**Text provided**

────

Throughout their years in college, Marianne and Connell circle one another, straying toward other people and possibilities but always magnetically, irresistibly drawn back together. Then, as she veers into self-destruction and he begins to search for meaning elsewhere, each must confront how far they are willing to go to save the other.
Sally Rooney brings her brilliant psychological acuity and perfectly spare prose to a story that explores the subtleties of class, the electricity of first love, and the complex entanglements of family and friendship.
Synopsis from Goodreads
This book comes highly recommended on a lot of suggested book lists, so my book club decided to read it! I loved the idea of following two characters over years of their lives and how they keep coming back to each other, but I ultimately found my own feelings confused about how I felt about this book...

────

**Source material**
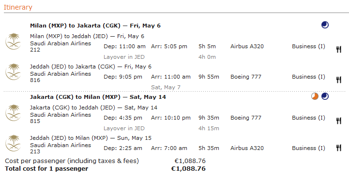Click the Itinerary section heading
Screen dimensions: 349x177
pyautogui.click(x=18, y=7)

────

**Work required**
In the book passage, what are the names of the two characters who keep returning to each other during their college years? The data plays no part in what comes next.

**Reply to the task**
Marianne and Connell.